Tout est pardonné

De Cinéann.

Tout est pardonné , film français et allemand de Mia Hansen-Love, sorti en 2007

Analyse critique

À Vienne, en 1995, Victor habite avec Annette et leur fille Pamela, six ans. Victor, écrivain et journaliste, fuit le travail, s'abîme dans l'oisiveté et passe le plus clair de son temps à l'extérieur.

Au vu de la dégradation de leur couple, sa compagne Annette et lui décident de retourner à Paris, où le contexte semble plus favorable à leur épanouissement. Pourtant, lors de son arrivée en France, Victor sombre de nouveau et habite chez une droguée, en s'adonnant lui-même à ses addictions. Son couple avec Annette se délite, et celle-ci quitte Victor, puis disparaît avec leur fille.

Onze ans plus tard, Pamela a dix-sept ans et vit à Paris, toujours chez sa mère. Elle apprend un jour que son père y est aussi et décide de le revoir. Les retrouvailles sont d'abord silencieuses, puis chacun se raconte. C'est dans un calme intemporel que les sentiments sont mis à nu.
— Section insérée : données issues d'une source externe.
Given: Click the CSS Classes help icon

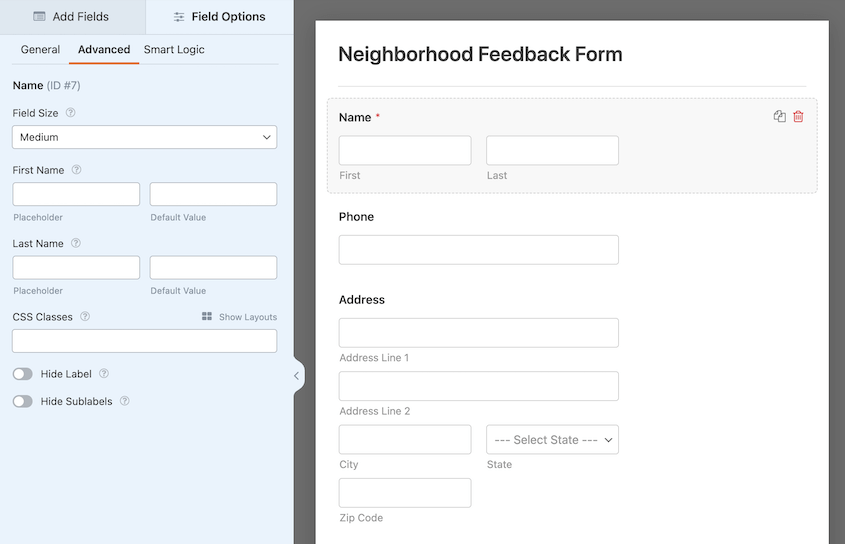Looking at the screenshot, I should (85, 317).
Le film travaille à contredire sa structure en deux périodes, d’abord le temps de l’enfance et la formation inconsciente d’un trauma, puis celui de l’entrée dans l’âge adulte et l’apprivoisement des cicatrices. Étrangement, le malheur accumulé dans la première partie flotte et ne pèse pas sur la seconde. Entre les deux temps du film, les liens de causalité sont lâches, estompés, prennent des chemins vicinaux, presque invisibles. Paméla n’a pas de compte à régler avec ce père volatil. Il réapparaît et elle lui tend les bras. Pourtant, du ressentiment chemine dans le film, mais il ne traverse pas son personnage principal, mais celui de sa mère.
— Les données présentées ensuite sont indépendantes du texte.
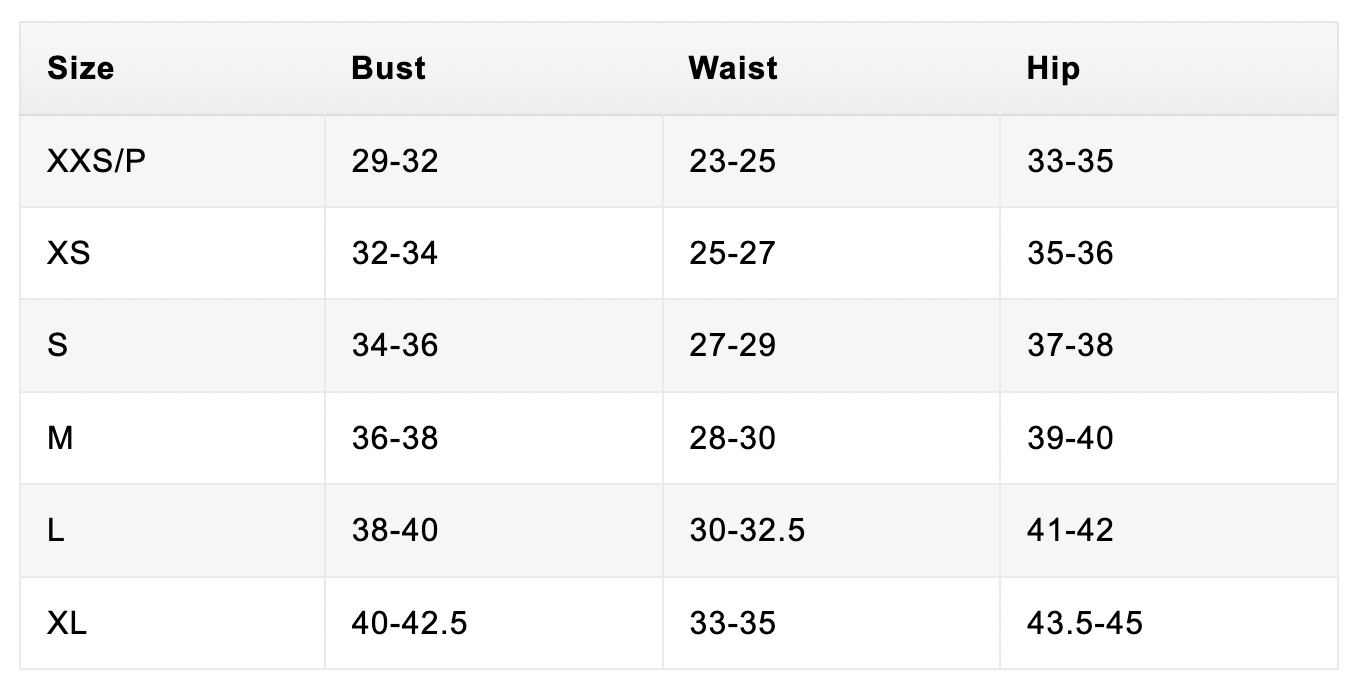Click the Hip column header

tap(1053, 68)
Émouvante et digne dans son statut de victime dans la première partie, elle est rejetée à l’extrême périphérie du récit dans le second volet. Même son nouveau mari, lui aussi tout à la volonté de réparer et de reconstruire, a plus de relief et de consistance qu’elle. De façon tout à fait inattendue, Tout est pardonné ne pardonne pas à la mère de ne pas avoir pardonné. Chacune de ses réapparitions, se heurtant à l’impossibilité de sa fille de déjeuner avec elle, travaille à l’isoler dans son âcreté vaguement rancunière, jusqu’à ce très beau moment de suspension, où le film la suit jusqu’à son lieu de travail, le musée d’Orsay, où elle disparaît parmi les statues, traçant un chemin seule.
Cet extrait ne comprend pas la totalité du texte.